The ones you eat, not the band. (If I were writing about the band, I'd gush for over 9,000 words, and that's not very interesting now is it?)
One World Café in Baltimore has amazing vegetarian chili. People from Sri Lanka or Texas find it mild. People who grew up in homes where spice amounted to salt on mashed potatoes have to do a little dance and drink a little water.
And then there were ninth-birthday sleepovers, when we’d mix up the spiciest concoction possible from whatever was in the fridge and dare a girl to eat it. Not to mention freshman year of college, when the boys would have hot sauce chugging contests (watering eyes, fist-bumps, cries of “Auuuugh!”). If you can’t take the heat, you’re a wimp. Maybe that idea phases out of girl-society ten years before it does for boys, or maybe it just manifests itself differently. Either way, dares and contests imply that the people partaking are not doing it for pleasure. They seek out pain. If they liked eating habaneros the way I eat French fries, it’d be like a sleeping contest.
Growing up, whenever my Southern Maryland Indian community would have “functions,” the options would be Indian food (traditional spicy curries), and kid food (pasta salad, pizza etc). My parents encouraged me and my sister to eat the adult food. The kids who shied away from spices were considered spoiled. For a 14 year old to eat just pizza was unacceptable.
Okay. So spicy food is a rite of passage of some sort. To adulthood, responsibility, or just some arbitrary standard of adolescent toughness.
I was one of the good kids. I’d eat the hot food. For many years I didn’t like it at all. I’d long for mashed potatoes, buttered bread, mac’n’cheese, vegetables that weren’t “destroyed” by “gross things.” My parents would try to get me to finish my dinner by telling me about Columbus, that for centuries Europe didn’t have spices, so I should count myself lucky because I had so many of these voyaged-after spices in just one spoonful of food.
It didn’t work. I envied those dark-aged Europeans who could eat their food without pain. To me, food devoid of discomfort was the supreme self-indulgence.

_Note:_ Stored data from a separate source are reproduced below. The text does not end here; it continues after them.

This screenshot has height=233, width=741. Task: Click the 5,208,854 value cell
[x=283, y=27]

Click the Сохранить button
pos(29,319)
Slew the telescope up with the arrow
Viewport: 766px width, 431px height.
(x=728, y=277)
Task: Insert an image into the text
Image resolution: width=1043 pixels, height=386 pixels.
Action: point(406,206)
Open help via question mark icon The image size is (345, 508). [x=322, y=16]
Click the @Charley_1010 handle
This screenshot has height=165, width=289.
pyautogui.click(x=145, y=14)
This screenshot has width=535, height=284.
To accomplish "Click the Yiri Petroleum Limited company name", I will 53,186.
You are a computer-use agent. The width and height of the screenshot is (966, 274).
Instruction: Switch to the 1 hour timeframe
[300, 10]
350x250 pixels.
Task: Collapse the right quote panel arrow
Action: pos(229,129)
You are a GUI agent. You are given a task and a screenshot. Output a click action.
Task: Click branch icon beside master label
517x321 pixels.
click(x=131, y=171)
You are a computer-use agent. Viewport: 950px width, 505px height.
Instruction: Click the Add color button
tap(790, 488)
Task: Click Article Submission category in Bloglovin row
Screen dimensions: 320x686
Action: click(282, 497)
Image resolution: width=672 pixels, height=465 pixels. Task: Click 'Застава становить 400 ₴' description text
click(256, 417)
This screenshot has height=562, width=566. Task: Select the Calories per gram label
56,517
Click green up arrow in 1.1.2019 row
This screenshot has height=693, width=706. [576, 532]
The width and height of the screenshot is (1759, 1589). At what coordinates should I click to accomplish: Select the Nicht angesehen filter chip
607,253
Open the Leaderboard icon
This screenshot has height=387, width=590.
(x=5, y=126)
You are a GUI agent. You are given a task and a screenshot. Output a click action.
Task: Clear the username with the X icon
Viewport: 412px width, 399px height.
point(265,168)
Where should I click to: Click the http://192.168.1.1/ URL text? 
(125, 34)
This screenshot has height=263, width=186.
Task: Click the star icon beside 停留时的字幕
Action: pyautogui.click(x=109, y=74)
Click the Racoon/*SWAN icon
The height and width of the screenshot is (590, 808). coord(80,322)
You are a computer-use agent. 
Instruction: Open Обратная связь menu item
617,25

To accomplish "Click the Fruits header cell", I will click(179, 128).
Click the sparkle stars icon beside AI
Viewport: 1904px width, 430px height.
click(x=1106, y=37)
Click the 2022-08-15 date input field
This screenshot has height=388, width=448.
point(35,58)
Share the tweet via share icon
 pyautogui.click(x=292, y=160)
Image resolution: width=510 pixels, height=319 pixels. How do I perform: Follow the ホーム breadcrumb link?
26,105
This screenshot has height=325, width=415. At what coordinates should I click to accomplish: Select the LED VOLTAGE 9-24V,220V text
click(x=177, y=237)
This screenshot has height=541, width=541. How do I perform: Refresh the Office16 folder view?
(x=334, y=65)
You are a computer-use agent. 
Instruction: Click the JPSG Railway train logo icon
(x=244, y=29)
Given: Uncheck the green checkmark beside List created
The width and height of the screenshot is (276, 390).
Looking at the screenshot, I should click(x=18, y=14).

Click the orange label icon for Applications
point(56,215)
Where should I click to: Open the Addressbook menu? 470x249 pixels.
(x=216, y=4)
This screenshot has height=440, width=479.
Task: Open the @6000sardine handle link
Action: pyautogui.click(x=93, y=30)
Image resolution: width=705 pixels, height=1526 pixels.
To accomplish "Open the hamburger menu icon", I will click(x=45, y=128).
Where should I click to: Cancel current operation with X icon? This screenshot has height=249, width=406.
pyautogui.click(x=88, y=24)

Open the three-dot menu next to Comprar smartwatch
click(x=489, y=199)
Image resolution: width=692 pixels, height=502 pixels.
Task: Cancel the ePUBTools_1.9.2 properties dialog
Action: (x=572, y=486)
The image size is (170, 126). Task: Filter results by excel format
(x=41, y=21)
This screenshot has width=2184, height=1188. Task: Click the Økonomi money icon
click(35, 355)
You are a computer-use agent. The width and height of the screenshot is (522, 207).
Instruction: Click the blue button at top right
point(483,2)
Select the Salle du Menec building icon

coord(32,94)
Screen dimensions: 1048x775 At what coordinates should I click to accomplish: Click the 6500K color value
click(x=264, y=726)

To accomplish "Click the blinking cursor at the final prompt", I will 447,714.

I’m in grad school. Now I can have as much bland food as I want. Bland food is easier to find or make than intricately spiced curries. Yet do I gorge myself on mac’n’cheese, mashed potatoes, bread rolls, fries without ketchup?
Sure, but not all the time. Just in those rare moods that also impel me to watch Hey Arnold or rock out to N’Sync or bug my friends to play Freeze Tag, which a 23-year-old adult (ha) probably shouldn’t admit to. Mostly, I prefer spicy food. I have no desire to chug Tabasco in a contest, but I do dump a healthy dose of Sriracha into my stir-fries. One World’s chili is my ideal level of spice because it’s just enough to hurt a teensy bit.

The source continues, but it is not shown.